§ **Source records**
┌──
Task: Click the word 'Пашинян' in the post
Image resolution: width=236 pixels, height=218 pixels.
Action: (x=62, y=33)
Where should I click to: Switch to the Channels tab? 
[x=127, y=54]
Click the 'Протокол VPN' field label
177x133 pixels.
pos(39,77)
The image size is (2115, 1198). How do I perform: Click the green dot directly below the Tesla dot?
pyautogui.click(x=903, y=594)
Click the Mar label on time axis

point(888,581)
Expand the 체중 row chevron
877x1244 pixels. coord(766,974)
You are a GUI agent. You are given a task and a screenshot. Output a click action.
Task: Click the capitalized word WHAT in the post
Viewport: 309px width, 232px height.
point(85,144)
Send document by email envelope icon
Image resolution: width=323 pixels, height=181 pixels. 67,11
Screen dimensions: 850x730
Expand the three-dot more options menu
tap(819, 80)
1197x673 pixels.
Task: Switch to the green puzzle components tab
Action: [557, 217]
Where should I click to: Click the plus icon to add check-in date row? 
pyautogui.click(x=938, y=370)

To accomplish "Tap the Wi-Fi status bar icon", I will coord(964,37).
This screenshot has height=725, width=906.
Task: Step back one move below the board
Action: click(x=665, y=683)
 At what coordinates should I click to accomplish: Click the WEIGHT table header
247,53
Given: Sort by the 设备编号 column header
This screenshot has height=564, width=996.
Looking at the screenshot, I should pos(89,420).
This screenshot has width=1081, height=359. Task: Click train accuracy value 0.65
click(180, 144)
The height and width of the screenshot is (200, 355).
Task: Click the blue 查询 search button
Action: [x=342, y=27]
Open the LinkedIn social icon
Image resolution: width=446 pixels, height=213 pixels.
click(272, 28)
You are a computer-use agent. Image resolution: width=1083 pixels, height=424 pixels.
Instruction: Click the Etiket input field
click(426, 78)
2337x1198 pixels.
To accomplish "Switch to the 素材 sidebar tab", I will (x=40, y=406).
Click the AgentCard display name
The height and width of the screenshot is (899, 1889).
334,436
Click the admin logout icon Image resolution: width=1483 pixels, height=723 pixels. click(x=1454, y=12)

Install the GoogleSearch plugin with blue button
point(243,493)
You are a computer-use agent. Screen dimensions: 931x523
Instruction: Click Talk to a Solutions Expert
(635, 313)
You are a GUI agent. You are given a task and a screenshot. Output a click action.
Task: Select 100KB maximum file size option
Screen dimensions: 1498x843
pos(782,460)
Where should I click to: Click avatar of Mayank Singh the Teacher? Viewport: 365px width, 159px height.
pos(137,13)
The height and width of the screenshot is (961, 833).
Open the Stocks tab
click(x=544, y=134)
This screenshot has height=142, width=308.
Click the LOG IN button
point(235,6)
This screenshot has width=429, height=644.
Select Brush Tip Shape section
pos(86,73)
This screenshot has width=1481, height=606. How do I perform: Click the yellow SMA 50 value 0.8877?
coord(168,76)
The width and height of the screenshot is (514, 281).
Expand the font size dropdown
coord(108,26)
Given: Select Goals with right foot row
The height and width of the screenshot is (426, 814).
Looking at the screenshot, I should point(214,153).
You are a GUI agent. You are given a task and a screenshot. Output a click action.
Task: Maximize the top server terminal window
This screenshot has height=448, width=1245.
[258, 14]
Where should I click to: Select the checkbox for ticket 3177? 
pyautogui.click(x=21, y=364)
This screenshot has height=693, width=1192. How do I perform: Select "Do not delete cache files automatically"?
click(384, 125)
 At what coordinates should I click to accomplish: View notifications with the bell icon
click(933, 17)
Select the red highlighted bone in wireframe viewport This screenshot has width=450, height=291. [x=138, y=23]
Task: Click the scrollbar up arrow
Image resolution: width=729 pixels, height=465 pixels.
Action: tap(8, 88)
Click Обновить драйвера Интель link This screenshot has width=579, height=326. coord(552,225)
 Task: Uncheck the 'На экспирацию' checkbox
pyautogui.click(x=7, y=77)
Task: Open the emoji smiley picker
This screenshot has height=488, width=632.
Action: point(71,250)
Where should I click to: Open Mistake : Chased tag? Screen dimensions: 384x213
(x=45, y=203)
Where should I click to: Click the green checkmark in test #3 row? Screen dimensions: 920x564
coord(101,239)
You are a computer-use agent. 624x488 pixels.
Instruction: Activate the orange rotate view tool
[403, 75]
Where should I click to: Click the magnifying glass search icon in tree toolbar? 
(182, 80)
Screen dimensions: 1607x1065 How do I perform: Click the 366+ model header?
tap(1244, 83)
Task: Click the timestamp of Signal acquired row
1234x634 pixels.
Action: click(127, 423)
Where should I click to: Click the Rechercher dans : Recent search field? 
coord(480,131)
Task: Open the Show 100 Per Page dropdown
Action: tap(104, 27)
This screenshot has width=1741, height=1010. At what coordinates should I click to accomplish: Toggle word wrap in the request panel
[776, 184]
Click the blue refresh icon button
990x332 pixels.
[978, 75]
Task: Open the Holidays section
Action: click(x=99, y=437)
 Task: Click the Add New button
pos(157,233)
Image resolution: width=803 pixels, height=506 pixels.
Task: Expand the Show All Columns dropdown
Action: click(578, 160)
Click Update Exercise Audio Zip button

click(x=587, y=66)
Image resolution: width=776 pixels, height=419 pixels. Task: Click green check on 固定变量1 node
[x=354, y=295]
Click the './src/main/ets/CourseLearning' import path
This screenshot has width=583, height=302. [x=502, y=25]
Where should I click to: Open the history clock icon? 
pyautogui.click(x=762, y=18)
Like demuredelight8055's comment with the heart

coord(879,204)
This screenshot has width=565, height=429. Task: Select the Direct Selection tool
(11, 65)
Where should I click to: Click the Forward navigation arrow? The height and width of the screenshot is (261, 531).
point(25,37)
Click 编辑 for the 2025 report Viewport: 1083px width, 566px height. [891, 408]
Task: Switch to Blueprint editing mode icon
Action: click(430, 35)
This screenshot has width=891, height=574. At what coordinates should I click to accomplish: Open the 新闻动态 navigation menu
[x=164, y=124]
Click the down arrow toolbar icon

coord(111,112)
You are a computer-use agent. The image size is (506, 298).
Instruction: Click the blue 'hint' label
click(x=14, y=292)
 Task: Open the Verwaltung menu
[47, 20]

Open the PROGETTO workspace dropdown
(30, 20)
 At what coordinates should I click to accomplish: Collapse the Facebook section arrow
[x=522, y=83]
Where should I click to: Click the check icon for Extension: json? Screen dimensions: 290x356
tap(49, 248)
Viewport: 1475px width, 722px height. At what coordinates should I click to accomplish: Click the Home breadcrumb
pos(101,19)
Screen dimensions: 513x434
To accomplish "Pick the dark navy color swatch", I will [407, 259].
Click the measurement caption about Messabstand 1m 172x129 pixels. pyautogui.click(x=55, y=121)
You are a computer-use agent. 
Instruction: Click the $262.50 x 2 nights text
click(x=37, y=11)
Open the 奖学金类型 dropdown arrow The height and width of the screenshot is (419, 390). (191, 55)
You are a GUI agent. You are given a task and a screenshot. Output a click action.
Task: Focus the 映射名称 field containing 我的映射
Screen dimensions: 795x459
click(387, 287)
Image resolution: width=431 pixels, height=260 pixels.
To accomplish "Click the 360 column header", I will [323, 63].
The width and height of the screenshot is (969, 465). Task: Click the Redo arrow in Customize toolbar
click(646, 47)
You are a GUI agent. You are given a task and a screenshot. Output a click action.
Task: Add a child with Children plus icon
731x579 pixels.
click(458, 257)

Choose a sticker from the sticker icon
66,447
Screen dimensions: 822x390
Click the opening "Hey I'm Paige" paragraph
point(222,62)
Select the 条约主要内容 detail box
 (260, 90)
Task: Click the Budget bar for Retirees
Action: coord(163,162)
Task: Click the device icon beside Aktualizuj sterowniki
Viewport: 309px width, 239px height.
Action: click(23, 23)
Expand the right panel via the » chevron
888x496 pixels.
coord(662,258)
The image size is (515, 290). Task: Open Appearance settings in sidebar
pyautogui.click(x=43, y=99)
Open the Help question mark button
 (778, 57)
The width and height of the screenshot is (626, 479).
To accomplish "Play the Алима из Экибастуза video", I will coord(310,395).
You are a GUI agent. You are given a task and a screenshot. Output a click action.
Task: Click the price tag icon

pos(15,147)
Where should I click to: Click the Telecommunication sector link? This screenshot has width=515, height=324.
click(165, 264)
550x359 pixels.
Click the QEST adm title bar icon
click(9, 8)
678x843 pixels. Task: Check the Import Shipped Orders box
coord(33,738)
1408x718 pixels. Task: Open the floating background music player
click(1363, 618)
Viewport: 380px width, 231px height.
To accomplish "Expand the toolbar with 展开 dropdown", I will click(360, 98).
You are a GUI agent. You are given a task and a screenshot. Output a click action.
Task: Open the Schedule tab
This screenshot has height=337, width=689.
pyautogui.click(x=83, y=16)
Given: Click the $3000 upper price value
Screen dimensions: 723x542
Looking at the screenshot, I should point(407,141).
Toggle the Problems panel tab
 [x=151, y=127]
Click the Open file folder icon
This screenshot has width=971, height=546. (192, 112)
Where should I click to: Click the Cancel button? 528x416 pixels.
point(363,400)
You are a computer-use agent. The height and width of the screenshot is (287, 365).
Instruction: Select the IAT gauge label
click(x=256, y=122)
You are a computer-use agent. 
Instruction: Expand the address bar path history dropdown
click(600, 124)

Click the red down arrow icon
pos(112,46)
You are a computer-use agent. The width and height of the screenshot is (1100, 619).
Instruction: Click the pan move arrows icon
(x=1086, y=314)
└──
§ **The request**
Lay out the rows from the line with "This screenshot has width=1741, height=1010." to the line with "Action: click(x=99, y=437)" as a Markdown table with the columns Position and Text, leaving out blank lines.

§ **Response to this exercise**
| Position | Text |
|---|---|
| 1 | This screenshot has width=1741, height=1010. At what coordinates should I click to accomplish: Toggle word wrap in the request panel |
| 2 | [776, 184] |
| 3 | Click the blue refresh icon button |
| 4 | 990x332 pixels. |
| 5 | [978, 75] |
| 6 | Task: Open the Holidays section |
| 7 | Action: click(x=99, y=437) |